Morgan Stanley doubles its prediction for China’s humanoid robot shipments as the rate of commercial adoption speeds up
Morgan Stanley says that China’s humanoid robotics business is growing faster thanks to better policies and more sales.
The outlook for China’s humanoid robotics industry has been greatly improved by Morgan Stanley, which says the sector is going much faster than expected from testing to large-scale commercial use.
The Wall Street bank changed its prediction for China’s humanoid robot sales for the second time this year on Tuesday. Now it thinks that 50,000 units will be shipped in 2026, which is almost twice as many as its previous prediction of 28,000 units. The new estimate is also a big jump from the bank’s first guess, which was that 14,000 units would be issued in January.
Morgan Stanley now thinks that the market for humanoid robots in China will be worth about $2 billion this year and $15 billion by 2030. By the end of the decade, shipments are projected to reach 446,000 units per year.
The estimate only includes sales to outside customers. It doesn’t include robots made for prototypes, pre-order testing, or use within the company.
Sheng Zhong, an equity analyst at Morgan Stanley, said in a research note released on Tuesday that China will accept humanoid technology more quickly if there is commercial verification, policy support, and feedback from the supply chain.
The new view shows that China is stepping up its efforts to become a world leader in humanoid robotics. Chinese companies are speeding up production and putting robots to work in factories, convenience stores, restaurants, and other business settings.
As a national goal for the next five years, Beijing has also made the creation of “embodied AI” (AI built into physical systems like robots) even more important. The government has told banks to offer better loan terms and urged local governments to help robotics startups by giving them money, land, and office space.
Investors from around the world are also interested in the rising momentum.
Omdia, a research business, says that about 13,000 humanoid robots were shipped around the world last year. The five biggest shippers were all Chinese companies. Figure AI, which is based in the U.S., came in seventh, and Tesla came in ninth.
Elon Musk, CEO of Tesla, had said earlier that the public would not be able to buy the company’s Optimus robotic robot until the end of 2027.
Joe Ngai, Senior Partner and Chairman of McKinsey Greater China, said that humanoid robots could become the next big investment theme in China because of its technological progress.
Ngai said on Wednesday at the World Economic Forum’s annual meeting in Dalian, “When you walk outside [in China], you see all these startups and more advanced companies, all these robots dancing. But robotics use in industry is often a below-the-radar story.”

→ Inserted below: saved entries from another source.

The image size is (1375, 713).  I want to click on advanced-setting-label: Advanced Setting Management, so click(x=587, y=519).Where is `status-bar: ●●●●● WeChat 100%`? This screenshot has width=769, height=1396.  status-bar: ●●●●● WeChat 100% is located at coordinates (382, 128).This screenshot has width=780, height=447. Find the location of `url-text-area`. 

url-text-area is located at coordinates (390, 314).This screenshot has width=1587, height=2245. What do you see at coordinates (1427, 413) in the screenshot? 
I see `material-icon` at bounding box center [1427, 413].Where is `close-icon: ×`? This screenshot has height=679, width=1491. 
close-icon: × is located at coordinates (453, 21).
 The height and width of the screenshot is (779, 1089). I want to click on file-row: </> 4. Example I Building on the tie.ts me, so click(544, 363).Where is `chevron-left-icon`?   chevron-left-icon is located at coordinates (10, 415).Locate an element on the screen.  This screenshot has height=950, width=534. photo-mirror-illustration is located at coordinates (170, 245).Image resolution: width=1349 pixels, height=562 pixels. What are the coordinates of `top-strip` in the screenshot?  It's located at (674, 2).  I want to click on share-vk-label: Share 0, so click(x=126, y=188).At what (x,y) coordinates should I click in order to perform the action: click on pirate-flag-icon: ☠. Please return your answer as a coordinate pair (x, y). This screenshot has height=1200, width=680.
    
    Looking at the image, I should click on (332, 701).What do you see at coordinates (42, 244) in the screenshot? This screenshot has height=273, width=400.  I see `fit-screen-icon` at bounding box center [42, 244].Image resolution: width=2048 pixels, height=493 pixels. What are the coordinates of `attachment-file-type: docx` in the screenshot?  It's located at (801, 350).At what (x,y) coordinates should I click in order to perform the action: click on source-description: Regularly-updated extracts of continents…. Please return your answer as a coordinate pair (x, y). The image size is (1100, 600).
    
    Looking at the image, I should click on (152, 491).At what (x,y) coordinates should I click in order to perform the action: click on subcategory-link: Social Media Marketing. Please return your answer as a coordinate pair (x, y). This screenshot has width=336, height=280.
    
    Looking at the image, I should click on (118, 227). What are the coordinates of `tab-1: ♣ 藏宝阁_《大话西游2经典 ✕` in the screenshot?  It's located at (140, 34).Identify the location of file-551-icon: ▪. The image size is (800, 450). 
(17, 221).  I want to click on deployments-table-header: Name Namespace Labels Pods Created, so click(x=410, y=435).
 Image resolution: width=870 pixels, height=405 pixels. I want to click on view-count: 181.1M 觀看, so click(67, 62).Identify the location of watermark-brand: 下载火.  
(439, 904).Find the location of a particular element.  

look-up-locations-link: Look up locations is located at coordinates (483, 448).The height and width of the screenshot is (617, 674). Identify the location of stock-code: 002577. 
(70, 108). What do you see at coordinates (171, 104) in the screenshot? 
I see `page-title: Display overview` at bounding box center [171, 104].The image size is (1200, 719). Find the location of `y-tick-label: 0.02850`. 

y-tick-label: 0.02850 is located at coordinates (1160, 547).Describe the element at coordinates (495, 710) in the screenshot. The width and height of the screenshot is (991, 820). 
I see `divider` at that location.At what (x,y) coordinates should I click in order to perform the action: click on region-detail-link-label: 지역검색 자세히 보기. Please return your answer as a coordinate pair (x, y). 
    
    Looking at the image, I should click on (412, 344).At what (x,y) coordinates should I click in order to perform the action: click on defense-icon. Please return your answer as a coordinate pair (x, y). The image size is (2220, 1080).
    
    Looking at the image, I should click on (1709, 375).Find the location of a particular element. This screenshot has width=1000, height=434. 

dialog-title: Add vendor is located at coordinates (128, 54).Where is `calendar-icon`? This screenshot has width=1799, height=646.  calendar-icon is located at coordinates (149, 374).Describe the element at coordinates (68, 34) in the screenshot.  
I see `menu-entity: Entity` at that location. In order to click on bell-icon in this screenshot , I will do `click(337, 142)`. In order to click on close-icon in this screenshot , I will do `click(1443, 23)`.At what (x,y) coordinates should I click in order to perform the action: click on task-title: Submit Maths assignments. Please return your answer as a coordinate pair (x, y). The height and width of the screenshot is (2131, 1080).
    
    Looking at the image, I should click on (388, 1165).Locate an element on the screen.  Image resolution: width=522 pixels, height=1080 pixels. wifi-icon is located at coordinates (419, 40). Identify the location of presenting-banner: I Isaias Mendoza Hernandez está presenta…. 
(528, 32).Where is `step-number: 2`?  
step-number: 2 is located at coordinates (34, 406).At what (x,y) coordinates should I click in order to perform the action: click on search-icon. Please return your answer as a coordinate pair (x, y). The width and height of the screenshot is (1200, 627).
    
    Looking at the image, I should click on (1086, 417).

“If you go to any Chinese factory right now, there’s more automation and robotics in use than anywhere else in the world… “
Morgan Stanley said that its supply-chain field study showed that commercialization would happen faster than expected. It pointed to growing use in manufacturing and logistics, as well as more widespread use in unmanned stores and interactive business services.
The investment bank thought that Leaderdrive, which is listed in Shanghai, was one of the best companies to gain from the boom in humanoid robots.
Morgan Stanley raised the price they think the company will be worth in 12 months from 269 yuan to 464 yuan (US $68).
The Suzhou-based company sells precise robotic parts to Chinese companies that make humanoid robots, such as Ubtech and Galbot.
Zhong said that Leaderdrive could have a 40% share of the world market this year and keep that share at about 25% over the long term.
Zhong said, “Leaderdrive could have a 40% global market share this year and a 25% share in the long term.” He attributed this to “robust shipments and its strong customer exposure.”
It’s also becoming more common for Chinese robotics companies to look for new growth possibilities by going global.
Seer Intelligent is a robotics company based in Shanghai that started doing business in Hong Kong on Wednesday. The company has been growing outside of China since 2021.
The company’s chief operating officer, Jonathan Fan, says that operations in more than 65 countries made up 18% of all income last year.
Fan did warn, though, that global risks are still a big problem.
On Monday, he said, “The biggest headwinds are still geopolitical uncertainty and trade tensions that are still rising.”
Fan said the company was mitigating those risks by pursuing wider geographic diversification and ensuring strict compliance with regulations in every market where it works.
At the same time, worries in Washington about China’s fast progress in artificial intelligence keep growing, especially about the possibility that the world will depend more on Chinese technologies.
Suzanne Nossel, a Lester Crown Senior Fellow for US Foreign Policy and International Order at the Chicago Council on Global Affairs, said that if the US only focuses on scientific breakthroughs, it could lose control over how AI technologies are used around the world.
Nossel wrote in an opinion piece for Foreign Policy this week, “If Washington treats the contest solely as a race to hit new capability benchmarks, it could lead in invention but fall behind in influencing where and how AI is used around the world.”
“A sales campaign for the US AI stack will not jump-start adoption fast enough to keep pace with China,” she added.